(Data records)
*** Begin section ***

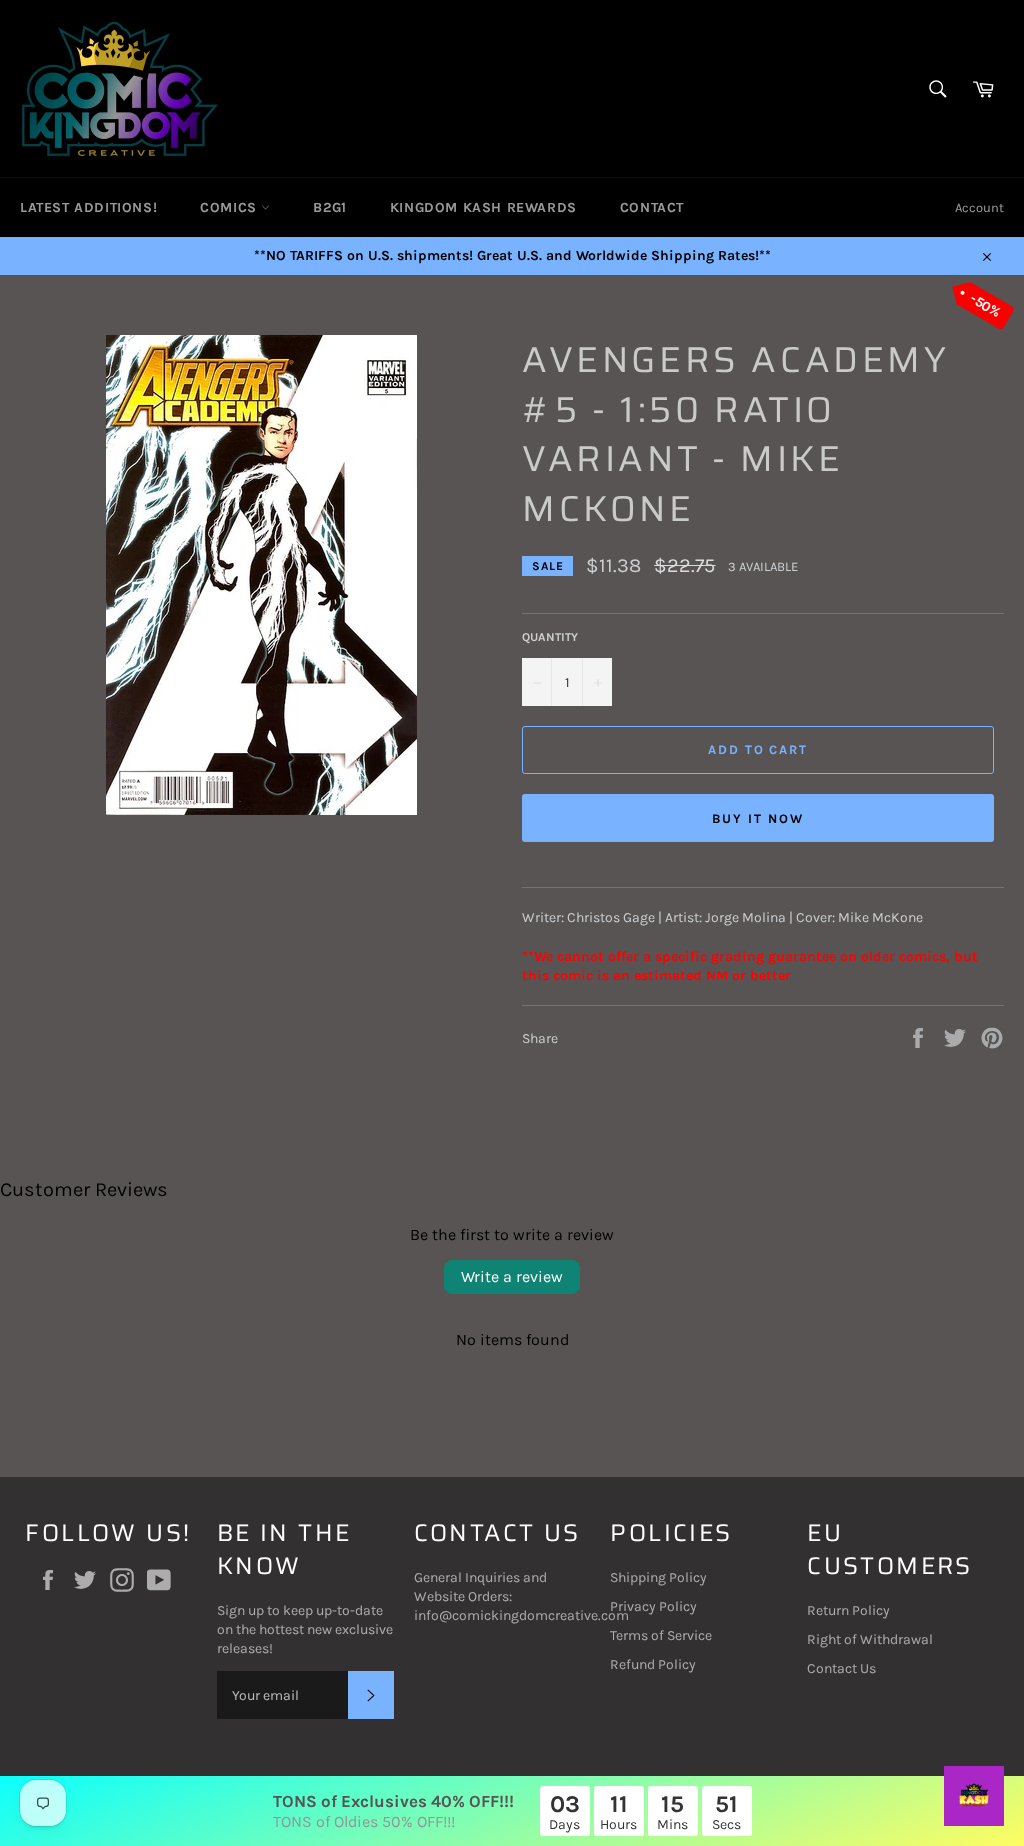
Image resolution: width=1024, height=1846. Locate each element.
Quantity (550, 637)
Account (979, 207)
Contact (652, 207)
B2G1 (329, 207)
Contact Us (841, 1668)
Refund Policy (653, 1664)
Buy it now (758, 818)
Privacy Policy (653, 1606)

*** End section ***

Each line from the one that includes "Quantity (550, 637)" down to the close of the records above is to be given again exactly, and no other line is to appear.

Answer for the task ::
Quantity (550, 637)
Account (979, 207)
Contact (652, 207)
B2G1 (329, 207)
Contact Us (841, 1668)
Refund Policy (653, 1664)
Buy it now (758, 818)
Privacy Policy (653, 1606)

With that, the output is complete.